* [Document section]
B (narrow): A single border moulding survives to the left. Ornament consists of a single-stemmed spiral scroll with a pellet placed between the border and the split of main stem and spiralling offshoots. Two spirals remain, each ending in a round leaf or fruit. A pointed and veined leaf drops from the upper spiral.
C (broad): The lateral borders are as on face A, though badly damaged. Most of two volutes of a single-stemmed spiral scroll remain within the frame. The scrolls terminate in a rosette fruit cluster, and the upper volute carries a veined and pointed drop-leaf emerging from the inner part of the spiral. There is a pellet in the lower right corner of the surviving panel.
D (narrow): Traces of both lateral borders remain. Within are two volutes of a spiral scroll terminating in a single round leaf or fruit. There is a damaged pointed and veined leaf in the upper left corner, and a distinctive veined drop-leaf emerging to the right from the upper complete volute. A single fruit pellet fills the space to the left between the volutes and the border.

* [Supplied data]

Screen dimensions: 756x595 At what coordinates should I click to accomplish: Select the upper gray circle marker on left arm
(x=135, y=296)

--

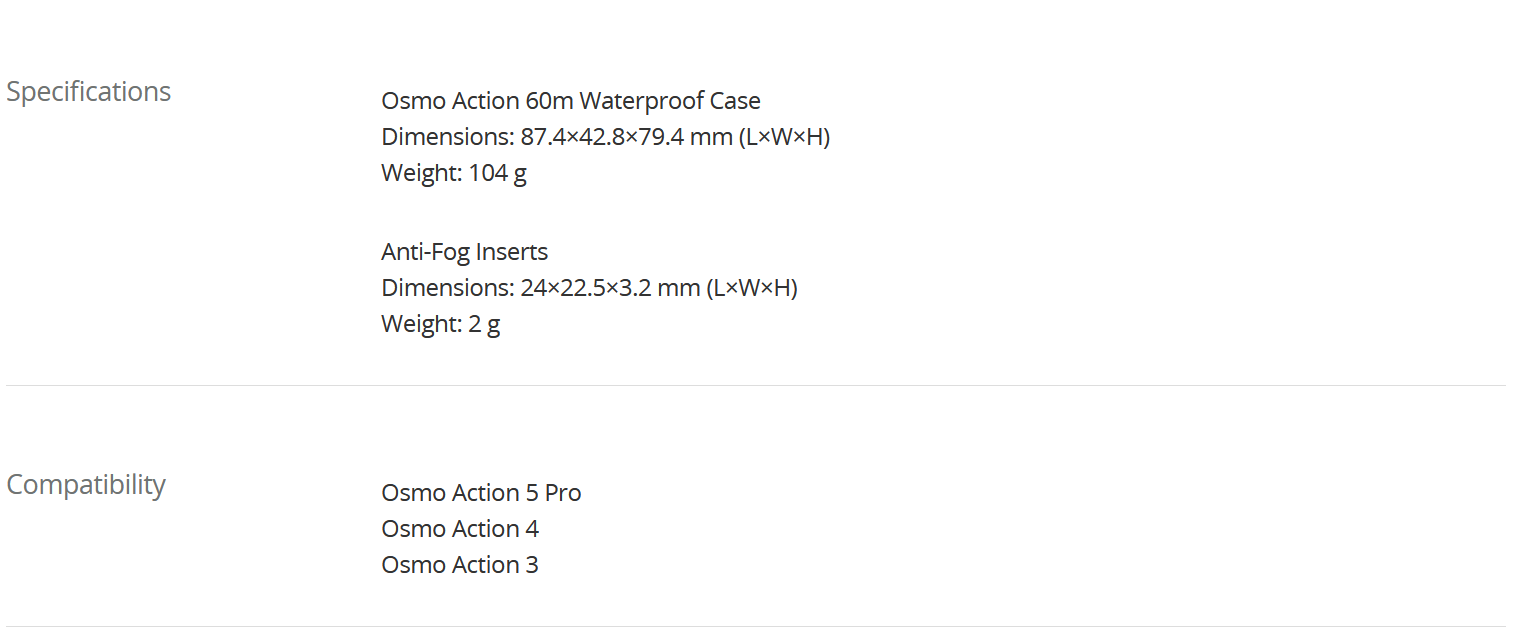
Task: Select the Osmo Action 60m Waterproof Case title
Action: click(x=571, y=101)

* [Problems and tasks]
1) Decide whether each statement agrees with the stone carving description, answering yes or no and quoting the deciding words of the text: (a) On face B, two spirals remain. (b) On face C, the pellet sits in the lower left corner of the surviving panel. (c) On face D, no trace of either lateral border survives.
2) Print the stretch of the stone carving description from "D (narrow): Traces" through "and the border.".
The records play no part in what is asked here.

* [Complete answers]
1)
(a) Yes: "Two spirals remain, each ending in a round leaf or fruit."
(b) No: "There is a pellet in the lower right corner of the surviving panel."
(c) No: "Traces of both lateral borders remain."

2)
D (narrow): Traces of both lateral borders remain. Within are two volutes of a spiral scroll terminating in a single round leaf or fruit. There is a damaged pointed and veined leaf in the upper left corner, and a distinctive veined drop-leaf emerging to the right from the upper complete volute. A single fruit pellet fills the space to the left between the volutes and the border.